QUESTION - Madame la Chancelière, avez-vous également parlé d'une augmentation de capital chez EADS, puisque l'on entend dire que l'Etat français serait prêt à augmenter sa part, ce qui pourrait engendrer un nouveau déséquilibre ? Y a-t-il eu des avancées sur cette question ou ce dossier est-il ajourné pour l'instant. Pour quand peut-on compter sur une décision ?

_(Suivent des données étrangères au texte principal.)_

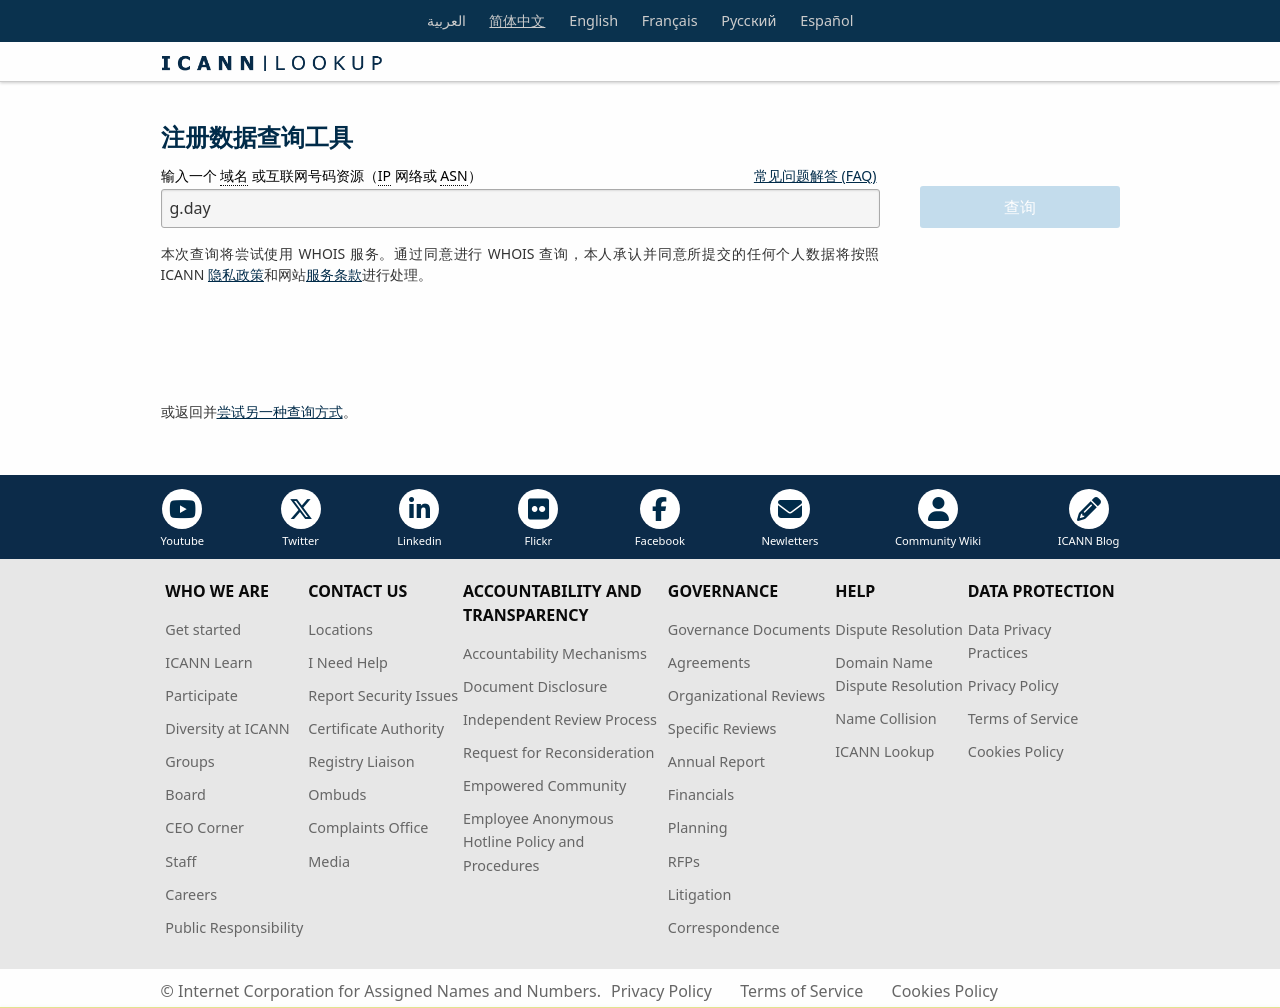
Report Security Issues (383, 695)
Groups (189, 761)
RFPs (684, 861)
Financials (701, 794)
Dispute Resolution (899, 629)
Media (329, 861)
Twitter (301, 518)
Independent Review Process (560, 719)
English (593, 20)
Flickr (538, 518)
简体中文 (517, 20)
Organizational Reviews (746, 695)
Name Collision (885, 718)
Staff (180, 861)
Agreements (709, 662)
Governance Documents (749, 629)
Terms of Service (1023, 718)
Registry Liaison (361, 761)
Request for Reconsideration (558, 752)
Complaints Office (368, 827)
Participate (201, 695)
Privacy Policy (1013, 685)
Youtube (183, 518)
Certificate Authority (376, 728)
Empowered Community (544, 785)
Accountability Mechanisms (555, 653)
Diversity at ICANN (227, 728)
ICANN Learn (208, 662)
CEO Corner (204, 827)
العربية (446, 20)
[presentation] (313, 344)
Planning (698, 827)
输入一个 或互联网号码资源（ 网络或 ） (321, 176)
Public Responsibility (234, 927)
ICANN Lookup (884, 751)
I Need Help (348, 662)
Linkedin (419, 518)
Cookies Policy (1016, 751)
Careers (191, 894)
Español (826, 20)
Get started (203, 629)
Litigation (700, 894)
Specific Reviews (722, 728)
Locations (340, 629)
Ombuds (337, 794)
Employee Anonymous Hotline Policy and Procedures (538, 841)
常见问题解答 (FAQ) (815, 175)
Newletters (789, 518)
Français (670, 20)
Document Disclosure (535, 686)
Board (185, 794)
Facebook (660, 518)
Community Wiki (938, 518)
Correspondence (724, 927)
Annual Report (716, 761)
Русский (748, 20)
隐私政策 (236, 274)
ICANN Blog (1089, 518)
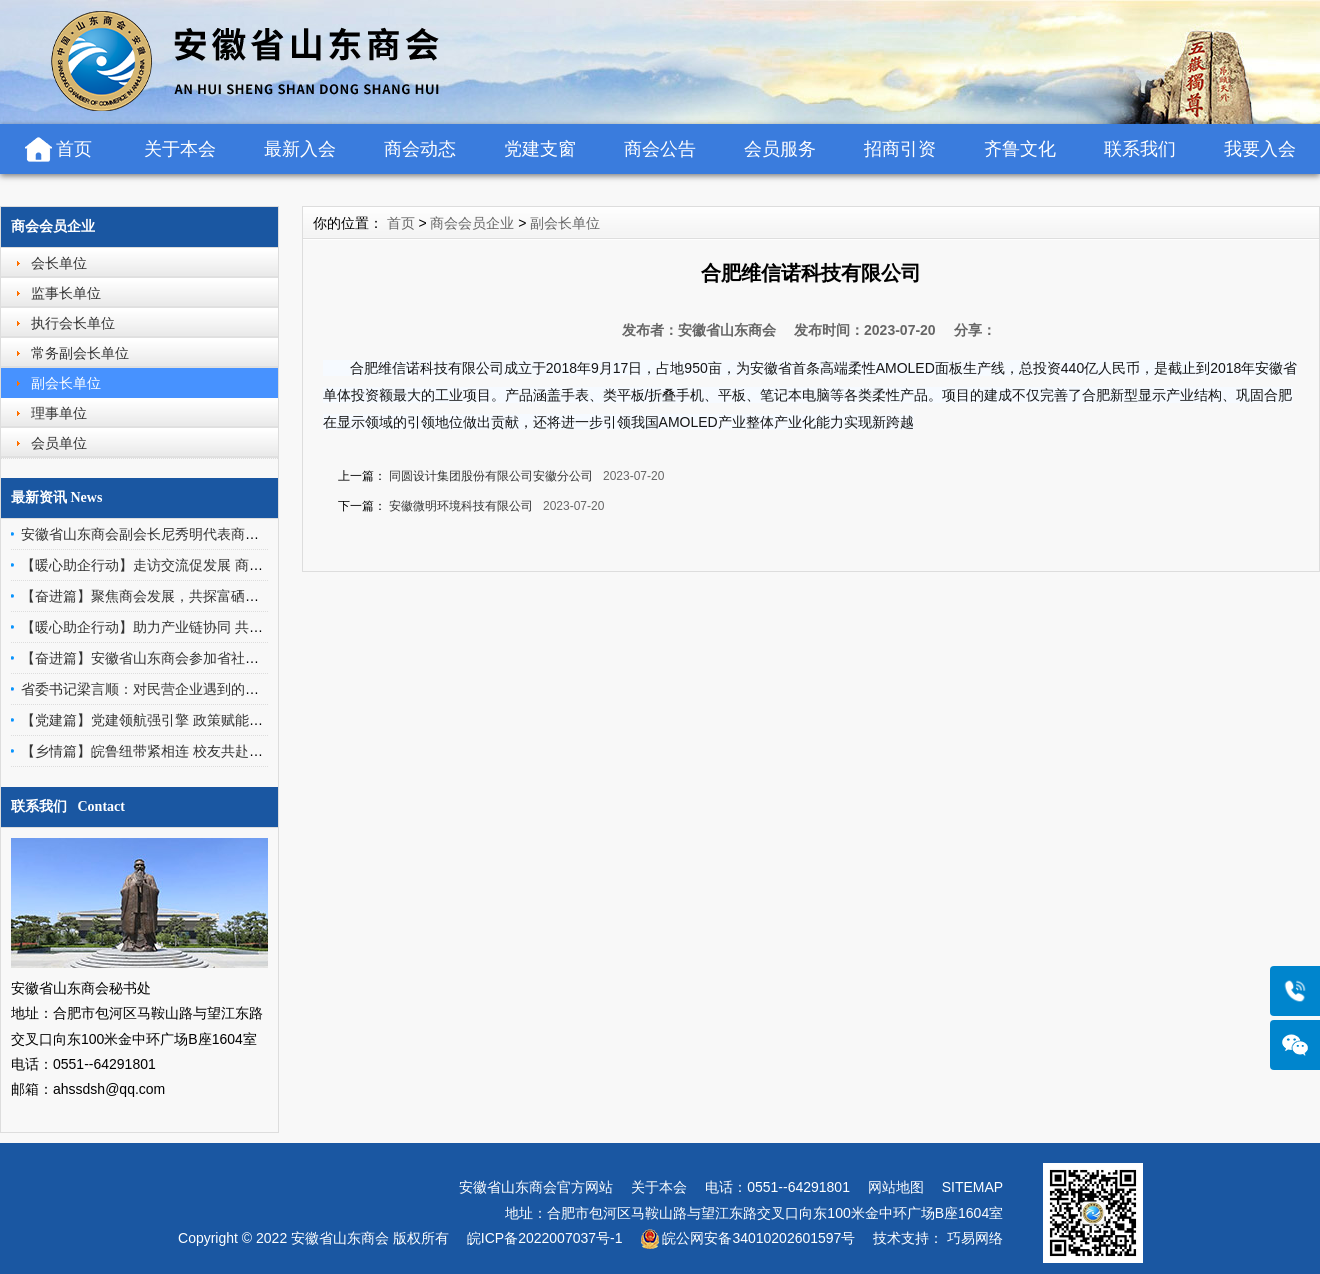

Mme Angela MERKEL - Aujourd'hui, il n'en a pas été question. La question a été examinée par les actionnaires et il y a, je crois, un accord pour que cela ne soit pas traité aujourd'hui. Il pourrait en être question un jour, et DAIMLER a dit qu'en tant qu'actionnaire, l'entreprise pourrait aller dans cette même direction, donc la question d'un déséquilibre n'est pas d'actualité. Nous n'en avons pas parlé aujourd'hui parce que ce n'était pas la question d'actualité. Nous avons réglé la question de la gouvernance et c'est un pas capital pour l'efficacité de l'entreprise.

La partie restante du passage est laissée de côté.